Back Song ~ Ni Ying Gai Bei Zhen Xi (You Should Be Cherish)
Kamu harus percaya, cinta masih tetap indah
Kamu harus jangan menyerah, berani bermimpiMurid-murid Guiyang No.1 Senior High School berbaris untuk mengambil makan siang. Fan Jia Qi sudah membawa baki berisi semangkuk nasi, sepiring lauk pauk, segelas air minum. Ia berjalan menuju salah satu meja yang kosong. Di samping Jia Qi, seorang perempuan seumuran dengannya mengiringi. Karena menganggap perempuan itu sebagai sahabat, Jia Qi secara lancar menceritakan masalahnya dengan Chen Ming. Ia ceritakan semua yang terjadi, sambil tidak menyiakan makanan di depannya.
"Chen An, aku menyesal karena tidak meminta penjelasan dengan Chen Ming. Apa yang harus aku lakukan?" keluh Jia Qi yang sudah selesai bercerita.
Perempuan berlabel Liu Chen An itu berusaha memahami cerita Jia Qi, lalu berkata, "Jia Qi, kamu seharusnya berpikir dua kali sebelum mengambil keputusan. Kalau sudah seperti ini, aku juga tidak bisa banyak membantumu." Selesai bicara, ia menyuap makanan dengan sumpit ke mulutnya.
Buru-buru Jia Qi menghabiskan makanan di dalam mulut. Matanya penuh harap. Setelah tenggorokannya kosong, ia berbicara, "Kamu kan adiknya. Wo bai tuo ni. Bantu aku bicara dengannya. Bagaimana?"
Chen An menggeleng. "Aku tidak mau. Itu kan masalah kalian berdua."
"Terus aku harus bagaimana? Bagaimana? Chen An...." Nada bicara Jia Qi begitu lembut dan sedikit manja.
"Kamu temui Chen Ming ge saja," balas Chen An, "Aku yakin dia tidak akan menghindari kamu." Sebagai adik dari Chen Ming, Chen An tahu betul bagaimana karakter kakaknya itu.
"Memang benar seperti itu. Dia bersikap seperti tidak terjadi apa-apa. Masalahnya, setiap aku bertemu dengan Chen Ming, aku jadi tidak bisa mengungkapkan pikiranku begitu saja." Jia Qi menunduk lesu. Bibirnya cemberut.
Chen An menaruh sumpit di atas mangkuk, lalu menenggak air minumnya. "Kamu sepertinya memang belum bisa berubah. Bisa jadi itu alasan Chen Ming ge putusin kamu.

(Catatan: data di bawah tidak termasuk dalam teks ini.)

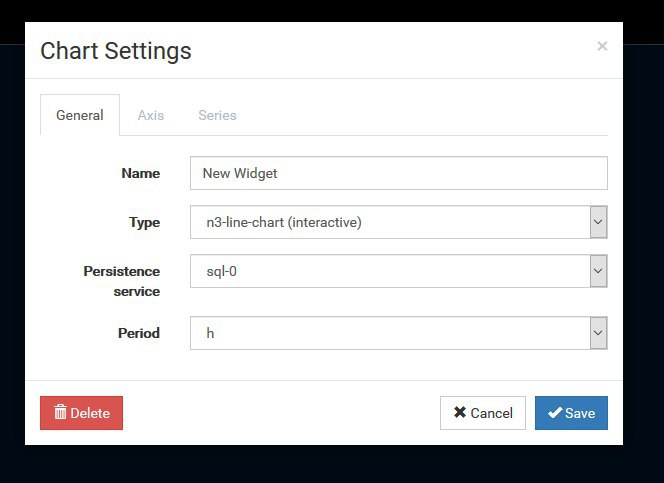Expand the Period dropdown arrow
The width and height of the screenshot is (664, 483).
click(598, 333)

Dia tidak pernah tahu pikiran kamu."
Jia Qi terbelalak. "Jadi, Chen Ming sering cerita padamu?" Satu hal yang baru ia ketahui. Selama ini tidak ada yang mengomentari bagaimana sikapnya, begitu juga Chen Ming. Chen An juga tidak pernah berkomentar. Apa karena sebagai sahabat bisa menerima apa pun sikap seseorang?

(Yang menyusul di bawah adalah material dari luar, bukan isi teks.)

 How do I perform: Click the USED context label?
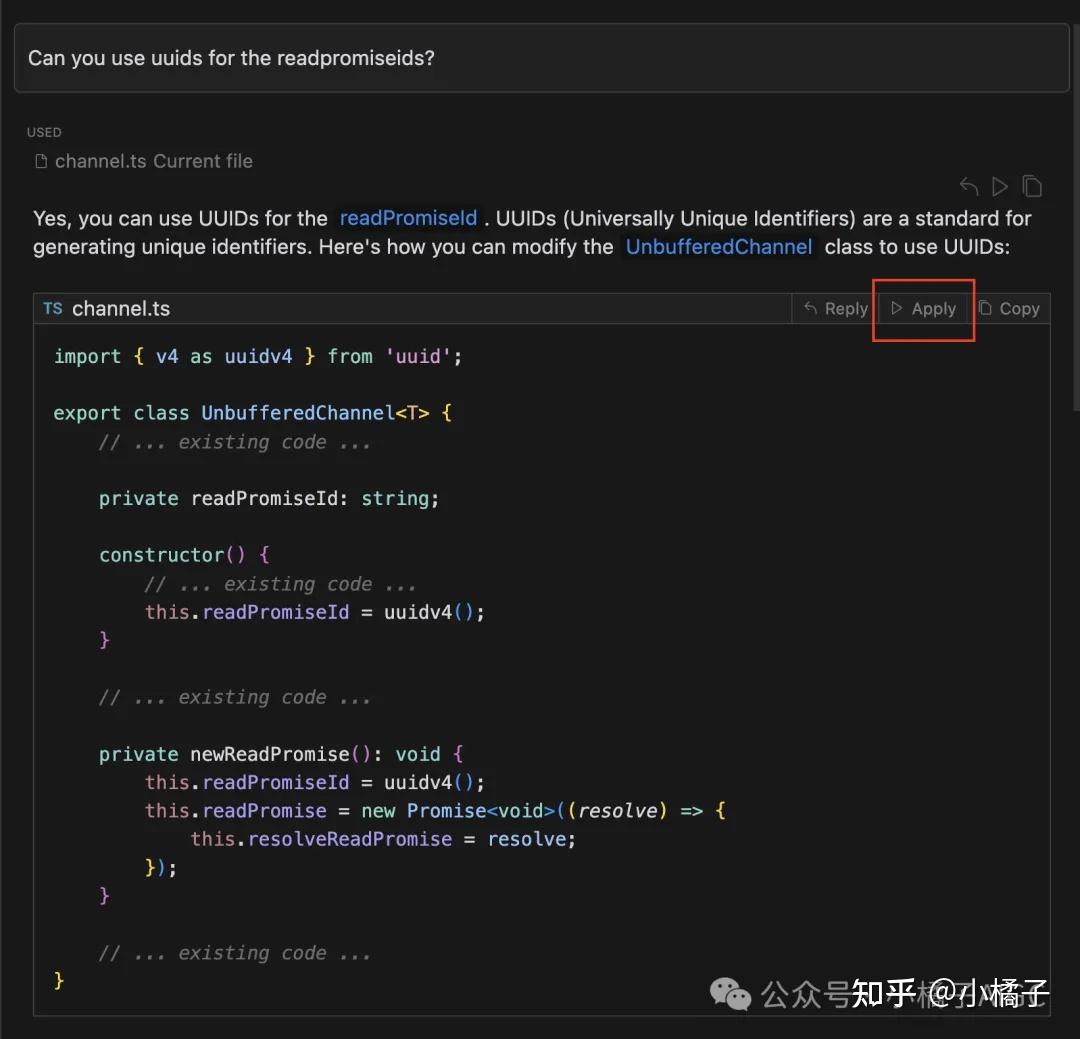[x=44, y=132]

"Tidak. Hanya saja dia sering bertanya tentangmu."
"Apa?" Wajah Jia Qi memerah.
"Tidak bertanya yang aneh-aneh, kamu tenang saja, Jia Qi." Chen An terkekeh.
"Chen An, apa benar seperti itu alasan Chen Ming putusin aku?" Jia Qi memandang mata Chen An dalam, meminta keyakinan.
"Itu kan hanya pendapatku, Jia Qi. Kalau kamu ingin tahu yang sebenarnya, tanyakan langsung pada kakakku," jelas Chen An, "Kalau kamu mau bertanya, aku yakin Chen Ming ge akan cerita padamu."
Jia Qi berpikir sejenak. Ia menggerak-gerakkan bibir yang tertutup rapat.
"Jia Qi, kalau kamu terlalu banyak berpikir, mau sampai kapan pun kamu tidak akan tahu jawabannya. Kamu harus temui Chen Ming ge. Mengerti?" Chen An berusaha menyadarkan sahabatnya itu.
***
Fan Jia Qi melirik Chen Ming yang sedang serius memperhatikan pelajaran. Sementara pikirannya sibuk mencari cara agar bisa bertemu Chen Ming dan bertanya. Ia menghela napas karena semakin dipikirkan malah semakin membingungkan. Selesai kelas, ia buru-buru memasukkan buku pelajarannya ke tas. Rencananya ingin mengajak Chen Ming pulang bersama. Namun, ketika berdiri, kakinya terasa kaku untuk melangkah.
"Chen An, tiba-tiba aku gugup." Jia Qi memandangi Chen An yang masih duduk.
Chen An mendorong lengan Jia Qi. "Jia Qi, cepetan."
"Kalau dia tidak mau menjawab bagaimana?" Betapa cemas mantan Chen Ming itu.
Chen An mengernyit. "Kamu belum juga bertanya. Sudah sana kamu susul Chen Ming."
"Chen An." Jia Qi kembali bersikap seperti anak kecil yang manja.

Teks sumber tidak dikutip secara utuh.